O entendimento da 5ª Turma foi o de que o registro só pode ser feito na região portuária de origem, uma vez que o artigo 18 da Lei dos Portos 8.630/93 define como atribuição do órgão gestor de mão-de-obra “a manutenção, com exclusividade, do registro do trabalhador portuário avulso”. Outro artigo (27, II) prevê que o órgão “organizará e manterá o registro dos trabalhadores portuários avulsos”. Por fim, no artigo 55, o registro é assegurado àqueles “matriculados até 31 de dezembro de 1990 junto aos órgãos competentes, desde que estejam comprovadamente exercendo a atividade em caráter efetivo desde aquela data”.

Como os trabalhadores chegaram ao Espírito Santo em 1991, a 5ª Turma do TST julgou que eles não teriam direito ao registro, não podendo ser computado o tempo de serviço prestado em outra região.

Após constatar serem incontroversos os fatos narrados pelos estivadores, o relator do recurso, ministro Milton de Moura França, afirmou que eles tinham razão ao defender que “o artigo 55 da Lei de Modernização dos Portos não exige que o exercício da atividade tenha se dado na mesma região portuária, de modo que o fato de os estivadores terem vindo de outras regiões do Brasil não pode afastar seu direito”.
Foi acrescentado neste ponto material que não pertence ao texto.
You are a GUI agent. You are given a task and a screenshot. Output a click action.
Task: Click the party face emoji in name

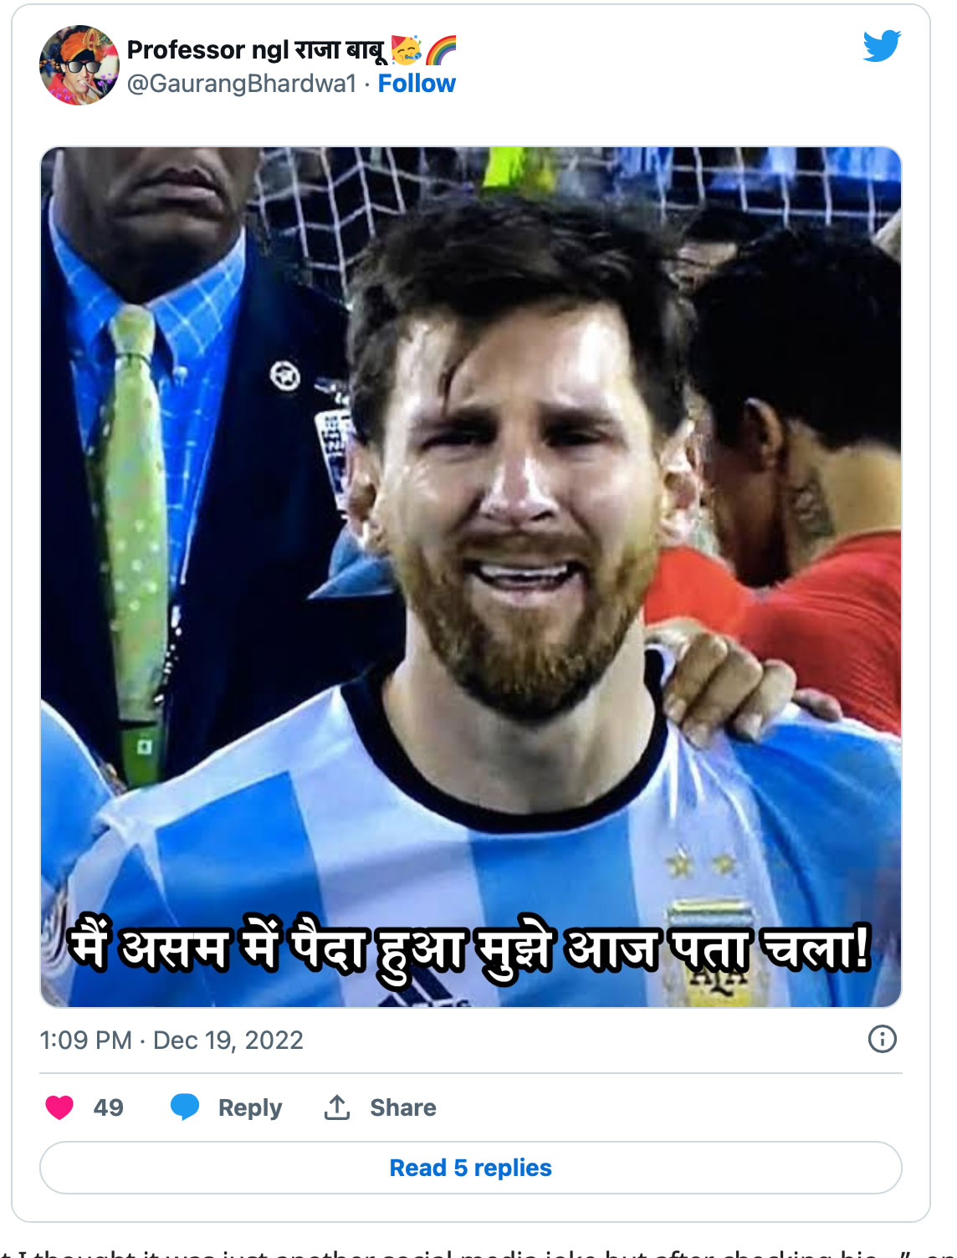(x=407, y=50)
O ministro ressaltou que, para se caracterizar a violação de preceito de lei, a violação tem de ser explícita. No entendimento do relator, a realidade retratada pelo TRT com base nos fatos trazidos ao processo “é mais do que razoável, razão pela qual não agride a literalidade dos dispositivos mencionados”, e que a decisão da turma “faz uma interpretação do texto legal”, já que não há dúvida de que “o dispositivo não enfoca expressamente essa restrição” e “em momento algum exige que a prestação de serviços se dê na mesma região portuária”.